As the snake example shows, fear involves contextual conditioning. A garage corner is dark, cool, and dirty, making it much more likely to be the place to find a snake than a corner of the living room. Context is a collection of many stimuli and is dependent on accurate memory of situations. The hippocampus is the brain area responsible for assessing this function. It receives processed information from the cortex that has already been associated with the context of the situation and the fearful stimulus, bringing the whole picture into perspective.
Contextual conditioning can be used in reverse to treat panic disorders and phobias such as fear of snakes, dogs, or heights. The technique, which is called “flooding,” involves a step-by-step process of gradually experiencing more and more of the feared stimulus so that the patient can learn that snakes or dogs or heights are not invariably dangerous.
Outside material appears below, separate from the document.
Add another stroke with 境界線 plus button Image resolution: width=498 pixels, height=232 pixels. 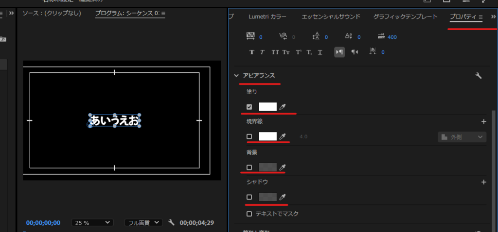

First the patient is asked to visualize the least fearful aspect of the experience, the snake’s interesting skin design, the dog’s cuteness, the great view from the bridge, and then to practice relaxation or meditation, which gradually lessens the anxious firing of the brain’s neurons and relaxes the tense muscles of the stomach and legs, relieving the fear input from the body. Note that both the brain and the body symptoms must be dealt with, again supporting the theory that emotions are sustained by varied systems throughout the body. Eventually the patient works up to actually experiencing the feared stimulus: holding the snake, petting the dog, standing on the bridge.
Hans Sieburg, a psychiatrist at the University of California at San Diego, has developed a virtual-reality treatment for acrophobia that he calls City Project. Patients wear high-tech goggles that provide a realistic, three-dimensional image of what it looks like to be standing on the top of a skyscraper, and while wearing them are calmed with music and reassurance. With practice in repeat sessions, they realize that they are not going to fall. Their bodies stop swaying at the sight of the ground far below. The off-balance feeling subsides. They learn with their bodies that they are not going to fall, and thus they conquer the irrational fear. They train their cortex to re-evaluate the situation and quickly respond to inhibit their amygdala.
The flooding process is straight cognitive behavioral training; it is rearranging the circuits in the brain, reducing all the neural connections that have long supported the thesis that height equals falling while strengthening the circuits that convey “safe.” By gradually rewiring, the patient begins to refocus on the fact that he’s not going to fall off the building. Separating the low (bodily) and high (cognitive) roads in this way seems to be the key to successful treatment.